An evolving patient population is common in many applications and creates a practical challenge for prospective validation. In this case the mechanism of change is apparent: a new hospital was brought into the system that treats a new population with varying comorbidities and social determinants of health. Although this cause is obvious, the consequences are not. Along with an increase in proportion of patients observed at the Brooklyn hospital (38.0% in testing up from 9.5%; Table 1), there are corresponding structural differences in age, race, sex, outcome, and comorbidities between Manhattan and Brooklyn sites (eTable 1). These differences, indicative of a larger disparity between sites, further complicate generalization. Despite this, a model trained with only 10% of cases being from a new hospital can adapt to be performant and safely applied in a shifted patient mix.
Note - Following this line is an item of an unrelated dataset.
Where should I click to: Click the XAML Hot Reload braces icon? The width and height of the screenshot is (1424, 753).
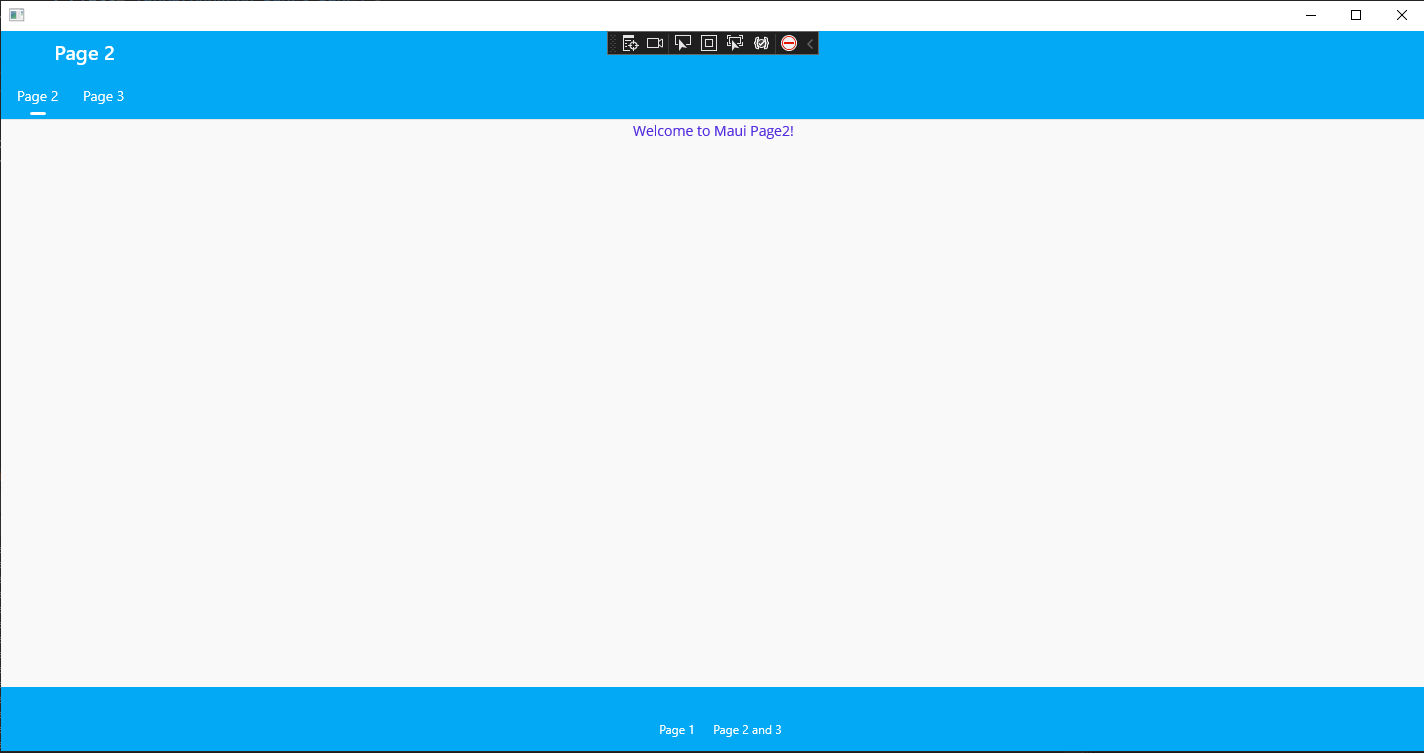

The underrepresentation of Brooklyn patients during training does affect model performance at the Brooklyn hospital and their representation in the identified high-risk group (eFigures 5 and 6). A larger sample of Brooklyn patients for model training may improve the model’s ability to learn the new site and improve performance. Any potential risk to patient safety is mitigated as only patient-positive interventions [25] will be applied to identified patients with no change in care for unidentified patients. However, it is unfair to Brooklyn patients to concentrate the intervention and its benefits to Manhattan. One recent model fairness work [22] has suggested the use of multiple thresholds, one for each sensitive group. This concept resembles affirmative action, especially when intentionally used to help overcome a well-established social challenge discernible within data. A Brooklyn-specific threshold would ‘lower the bar’ for Brooklyn patients to the same predefined 75% PPV (or lower) in an attempt to encourage adoption and more widespread use of supportive care in that community. A 75% PPV threshold specific to Brooklyn was estimated at 0.295 which, when applied during the nine months of prospective validation, would have identified 450% more Brooklyn patients (55 vs. 10).

Limitations

Not all aspects of generalizability or model fairness could be assessed in this work. Some aspects that need further assessment include: 1) data collection that may be different between locations, 2) generalization to similar patients in different geographic locations, 3) application of the model to sites that use different EHR technologies, 4) more formal statistical methods to model multiple sites.

Conclusion

A machine learning model was developed and validated on retrospective patient data from three hospital sites. Assessment of model performance across sites and potentially sensitive demographics suggest varying degrees of unfairness as the one model and one operating threshold imperfectly learn differences in site, sex, race and ethnicity. Any degree of unfairness is ameliorated since the shift in performance at the underrepresented site raises the precision and sustains patient safety in the case of a patient-positive intervention. The model was implemented after initial testing reported the majority of cases were appropriate for intervention. When live, the model can deliver predictions within minutes of admission to prompt consideration by the care team and influence decision-making.